Leaders with no interest in service

For that is what Malayan Union represented really – an open, competitive and democratic arrangement in the relations of the citizens of a modern world. Malays were not ready.

The mission of Umno then would have been only one – to prepare Malays to be ready for the open world. Equipped, competitive and having the tools to do so.

Umno’s mission was never to dig deeper into a trench and cocooned itself and Malays in general.

Umno can still embrace the founding principles behind the “betulkan orang Melayu” drive of Onn Jaafar.

He aspired to take Malays from the closed mind to openness, from debilitating traditionalism to modernism.

We could still expect these ideals that drove Umno 1946 to be refined and enhanced. Unfortunately, Umno has been taken over by a leadership of different material which is conditioned by different experiences, and having less service to the public motives in mind.

This may be a shocking admission, but it is a general perception of the Umno leadership that is getting stronger by the day.

Umno’s theory and the reality

The perception is that present-day Umno leadership consists of a bunch of sly politicians intent on making hay while it shines.

The gains from Umno’s original struggle are now hijacked and monopolised by the political elite.

The ordinary Malay man wants money in his hands so that he can determine how to apply it. The Umno mandarins want money to be entrusted to them to determine what is best for the ordinary folk.

We can see the increasing concentration of economic and political power in the hands of the elites instead of distribution to the rakyat.

Umno listens more to political intermediaries and lobbyists, who abrogate to themselves, an omnipotent wisdom to judge and interpret what the common man wants.

Obviously as the results (of the 2008 general election) showed, there is a huge crevice that separates theory from reality.
The common man does read in between the lines and is now capable of forming opinions and giving concrete expression to his opinions.

Spoils of war

Umno was once the empire, spanning its reaches into every nook and cranny of the country.

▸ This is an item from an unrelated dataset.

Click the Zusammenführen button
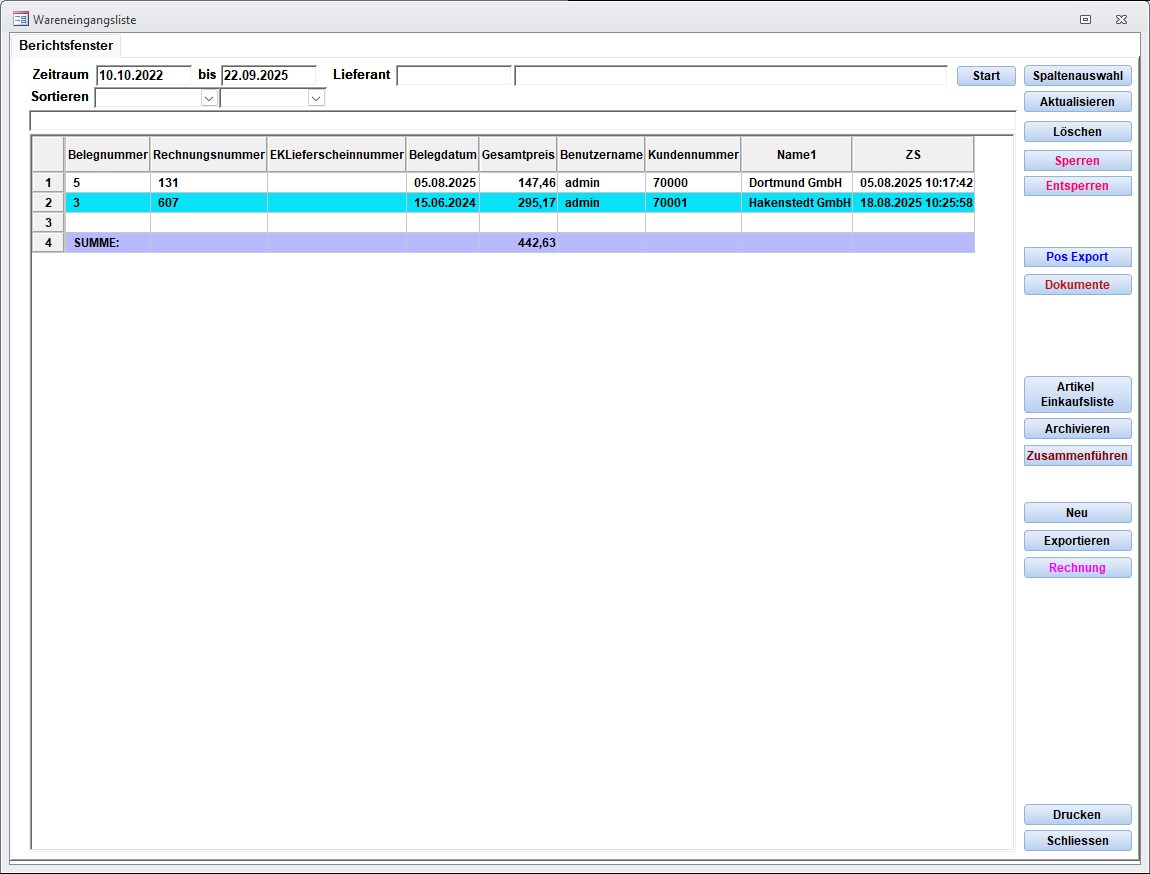 tap(1077, 456)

It was born in 1946 on the resolve of the Malays to be architect of their own destiny.

It has been managed by an elite core in the form of a supreme council comprising a specific number of elected and anointed individuals chosen by the party and the president of the party.

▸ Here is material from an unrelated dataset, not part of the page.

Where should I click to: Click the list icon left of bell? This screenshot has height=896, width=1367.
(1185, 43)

We may very well call them the ruling clique overseeing the parcelling out not of real development but the spoils of war.

But like all empires, it is subject to the theory that “nothing lasts forever”.

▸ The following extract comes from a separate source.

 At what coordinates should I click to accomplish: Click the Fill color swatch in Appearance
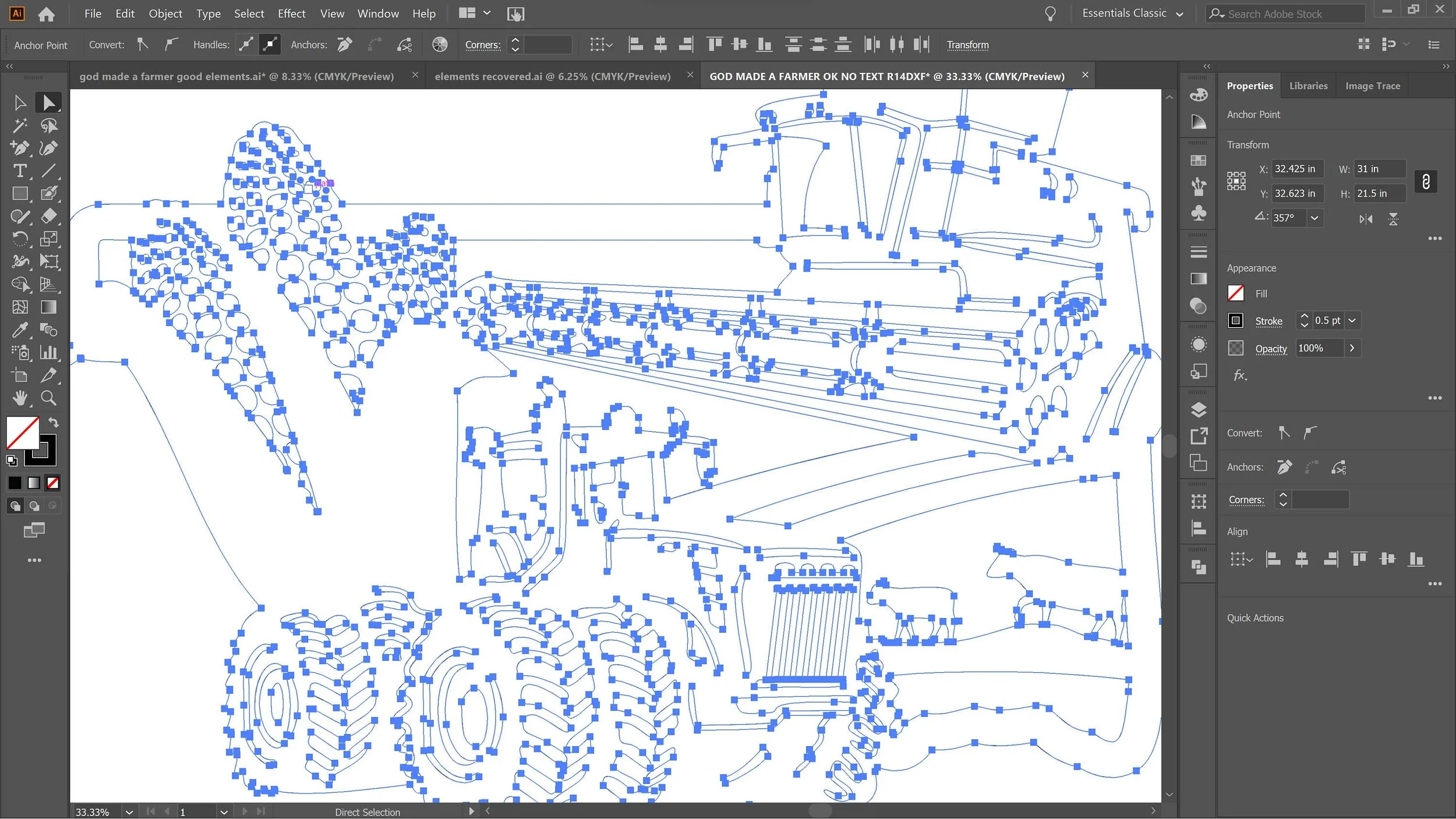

On the other hand, if the theory is true, then the theory itself is not absolutely certain – therefore it too cannot rests on the qualification “forever”.

Something must have happened between 2004 and 2008 that made people reject Umno.

Perhaps it’s a question of leadership, perhaps it’s a question of conflicting interests between leaders and the rakyat.

The majority of the rakyat appears disillusioned with Umno and its policies. They are fed up with the Umno leadership.

I refuse to believe that this party founded on the trust, hopes and confidence of the Malays can no longer command the support of the Malays.

It must now regain the rakyat’s trust and faith. It has to re-engineer itself. The question now is, can it re-invent itself with the existing leadership?

The writer is a former Umno state assemblyman and a FMT columnist.